O livro  é notável sob vários pontos de vista. Um deles é a informalidade, o carácter coloquial, a livre citação de fontes que sabemos estarem apenas na cabeça de Tony Judt mas através das quais se tece a história cultural e política do Ocidente no século XX.

A certa altura é dito que Spender, ou Inez (Inez Maria Pearn, que durante 3 anos foi casada com o poeta Stephen Spender), escreveu um dia :
“ Primeiro ama-se muito pouco, depois ama-se demais”.
A citação de Spender , retirada da memória à solta de Tony Judt, e que ele situa nas cartas trocadas com Inez, é curiosa. Stephen Spender foi, nos anos 60, co editor da revista literária Encounter. Quando se tornou claro que a revista , com simpatias na esquerda não-comunista, era financiada secretamente pela CIA, Spender resignou e foi considerado como um cúmplice inocente dos serviços secretos americanos na política suja da guerra fria, que se travava ferozmente em termos culturais. O episódio inspirou Ian Mc Ewan na trama do seu último livro, Mel, abertamente autobiográfico. Foi notado que McEwan tem a mesma idade do escritor T.H. Haley,  recrutado inocentemente pela espia Serena Frome  para um departamento dos serviços secretos britânicos e a partir daí apoiado economicamente com generosidade.
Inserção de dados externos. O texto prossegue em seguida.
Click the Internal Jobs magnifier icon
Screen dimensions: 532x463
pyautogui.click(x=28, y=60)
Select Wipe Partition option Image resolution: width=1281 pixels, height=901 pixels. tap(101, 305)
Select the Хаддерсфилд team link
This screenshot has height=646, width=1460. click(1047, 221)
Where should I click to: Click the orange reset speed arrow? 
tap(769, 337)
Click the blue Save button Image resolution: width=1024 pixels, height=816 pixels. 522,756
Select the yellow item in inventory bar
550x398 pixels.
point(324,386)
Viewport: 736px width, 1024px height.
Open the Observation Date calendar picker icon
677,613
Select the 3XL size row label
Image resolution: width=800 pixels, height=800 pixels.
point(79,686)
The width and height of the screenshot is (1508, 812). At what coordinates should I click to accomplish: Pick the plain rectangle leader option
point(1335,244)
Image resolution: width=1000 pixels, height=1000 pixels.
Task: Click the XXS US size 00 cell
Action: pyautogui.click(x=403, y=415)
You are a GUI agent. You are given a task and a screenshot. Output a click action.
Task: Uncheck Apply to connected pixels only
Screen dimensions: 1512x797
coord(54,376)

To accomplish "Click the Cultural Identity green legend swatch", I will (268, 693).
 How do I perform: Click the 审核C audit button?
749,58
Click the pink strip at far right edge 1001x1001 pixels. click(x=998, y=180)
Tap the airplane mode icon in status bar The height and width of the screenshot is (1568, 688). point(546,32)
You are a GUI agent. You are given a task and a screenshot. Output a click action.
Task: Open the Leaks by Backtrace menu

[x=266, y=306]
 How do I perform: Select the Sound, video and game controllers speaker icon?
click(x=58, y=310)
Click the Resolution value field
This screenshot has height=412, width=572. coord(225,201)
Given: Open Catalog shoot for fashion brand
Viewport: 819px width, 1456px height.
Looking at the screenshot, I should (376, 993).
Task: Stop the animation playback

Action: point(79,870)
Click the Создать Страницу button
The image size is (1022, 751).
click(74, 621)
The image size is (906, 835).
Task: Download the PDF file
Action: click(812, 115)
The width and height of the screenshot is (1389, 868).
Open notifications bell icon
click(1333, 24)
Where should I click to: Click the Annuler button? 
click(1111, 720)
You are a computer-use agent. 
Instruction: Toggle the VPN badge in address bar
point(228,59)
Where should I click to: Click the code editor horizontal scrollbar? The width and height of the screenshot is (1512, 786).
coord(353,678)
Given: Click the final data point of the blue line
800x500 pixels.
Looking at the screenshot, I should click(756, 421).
Foi assim que, em poucas semanas, Spender  se atravessou duas vezes nas melhores leituras, e, como não podia deixar de ser para quem conhece um pouco da vida prodigiosa dos protagonistas dos anos 60/ 70, com episódios onde se mistura o sexo, a literatura e aquilo a que naqueles anos se chamava pomposamente “a revolução”.
A frase atribuída a Spender é dita a propósito do empenhamento tardio nas causas sociais por parte de algumas personagens do século XX. Jean Paul Sarte, por exemplo, esteve na Alemanha  durante um ano, na década de 30, aparentemente insensível ao facto de se encontrar em  incubação o ovo  do qual viria a sair o nazismo. Este desinteresse contrasta com o entusiasmo com que, a partir da guerra, Sartre abraçou causas políticas, desde a criação do Liberation  até à  direcção do jornal maoista La Cause du Peuple, passando por anos em que viajou, condescendente,  pela União Soviética , persuadido de que o seu silêncio era, apesar de tudo, um contributo positivo para a paz, na época do confronto entre as duas superpotências e da ameaça nuclear.

“Primeiro ama-se muito pouco” é, no fundo, uma frase que não se pode aplicar a Sartre. Ele amou sempre demais, uma legião infindável de mulheres a quem dedicou a sua vida, como a dedicou à filosofia, colocando sem cessar, e de forma original, algumas das questões fundamentais da existência, ou à literatura, como romancista e dramaturgo ou ainda, e de certa forma, como crítico literário, na obsessiva inquirição de Flaubert.

Eu almoço habitualmente em balcões corridos. Ou em pequenos restaurantes onde as mesas estão tão juntas que, à sobremesa, já confundimos as conversas e, se não nos vigiarmos,  respondemos aos nossos companheiros de refeição com temas importados da mesa do lado, confundindo o arroz de espigos com as almofadas de caril, a vida dos outros e os pormenores da sua existência com as nossas atribulações.  Devo a essas mesas, ao meu ouvido indiscreto e à minha vontade de romance, quase tudo o que de importante aprendi nos últimos anos. Os resultados do futebol, a repartição onde se implora para que liguem de novo a água, o gás ou  a electricidade,  a loja onde se compram sapatos de bebé,  os processos que se arrastam no Tribunal de Família, a polícia portuguesa que bate mais levezinho que a polícia espanhola,  a cor do verniz das unhas, a melhor estratégia para namorar dois rapazes ao mesmo tempo,  as vantagens do arroz carolino e a melhor carne para o bife à cortador. E hoje, inesperadamente, os seguintes diálogos:
  Não fujas à questão principal. Amas-me?
- Bastante.
 E, umas garfadas mais tarde:
- Eu amo-te de mais.
- Lamento que digas isso. Eu esforço-me por amar-te  pouco. Muito pouco, mesmo.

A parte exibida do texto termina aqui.